OEFENTEKST -
────────────────

Job 18:9

In de val gelopen

Bildad wijdt uit over de vergelding die het deel is van de goddeloze. In de Jb 18:8-10 gebruikt hij de illustratie van een valstrik om wilde dieren mee te vangen. Hij past dit toe op het verstrikt raken van een kwaadaardige persoon, met wie hij niemand anders dan Job bedoelt. De gedachte is dat wie erop uit is om slechte dingen te doen, de gevolgen daarvan te dragen krijgt. Het is de wetmatigheid dat waar een goddeloze ook heengaat, hij uiteindelijk verstrikt zal raken in de dood. “Wat een mens zaait, dat zal hij ook oogsten” (Gl 6:7b).

Iemand die belemmerd wordt in zijn wandel door zijn zonden (Jb 18:7), zal ook niet ver komen. Hij wordt stilgezet omdat hij in een net geworpen wordt (Jb 18:8). Hij beseft niet dat hij over een valkuil loopt waarover een vlechtwerk is gelegd. Als hij daarover loopt, zakt hij door het vlechtwerk heen en komt in de valkuil terecht. Hier wordt benadrukt dat hij die weg zelf kiest en daarmee ook zelf kiest voor zijn ondergang.

In Jb 18:9 wordt de klemtoon gelegd op het plotselinge van zijn ondergang. Ineens wordt hij in zijn wandel gestopt doordat een strik hem bij de hiel grijpt. Hij kan geen stap meer verzetten. De situatie overvalt en overweldigt hem, zonder dat hij zich eruit kan bevrijden. Hij heeft dit niet voorzien, er geen rekening mee gehouden.

In Jb 18:10 gaat het meer om het onvermijdelijke. Iemand die de weg van zonde gaat, krijgt onvermijdelijk te maken met een touw en een val die voor hem verborgen zijn. Ze liggen daar speciaal voor hem die een weg van zonde gaat. Hij zal erdoor omstrikt en gevangengenomen worden. Dit lot treft ieder die de weg van de zonde gaat. Job moet weten dat hij in de ellende als in een valkuil zit omdat hij de weg van de zonde is gegaan.

────────────────

OPDRACHT 1 - Som alle bijbelplaatsen op die in de alinea's van de tekst over Job 18:9 worden genoemd, in de volgorde waarin ze voor het eerst voorkomen.
OPDRACHT 2 - Typ uit de tekst over Job 18:9 letterlijk over wat loopt van "In Jb 18:9 wordt" tot en met "rekening mee gehouden.".

INHOUD DATASET -
────────────────

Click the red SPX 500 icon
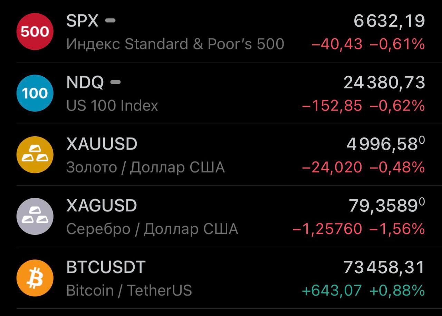[x=35, y=32]
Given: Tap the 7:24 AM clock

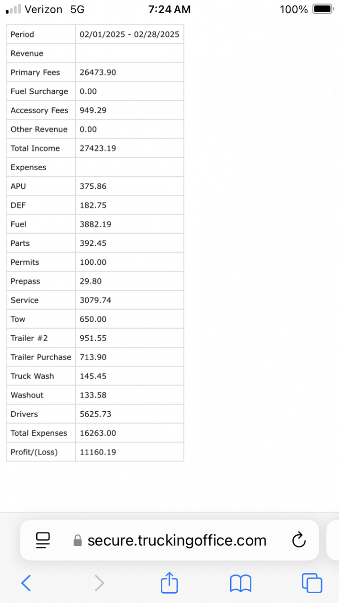Looking at the screenshot, I should (x=169, y=9).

────────────────

VERWACHTE UITVOER 1 -
- Jb 18:8-10
- Gl 6:7b
- Jb 18:7
- Jb 18:8
- Jb 18:9
- Jb 18:10

VERWACHTE UITVOER 2 -
In Jb 18:9 wordt de klemtoon gelegd op het plotselinge van zijn ondergang. Ineens wordt hij in zijn wandel gestopt doordat een strik hem bij de hiel grijpt. Hij kan geen stap meer verzetten. De situatie overvalt en overweldigt hem, zonder dat hij zich eruit kan bevrijden. Hij heeft dit niet voorzien, er geen rekening mee gehouden.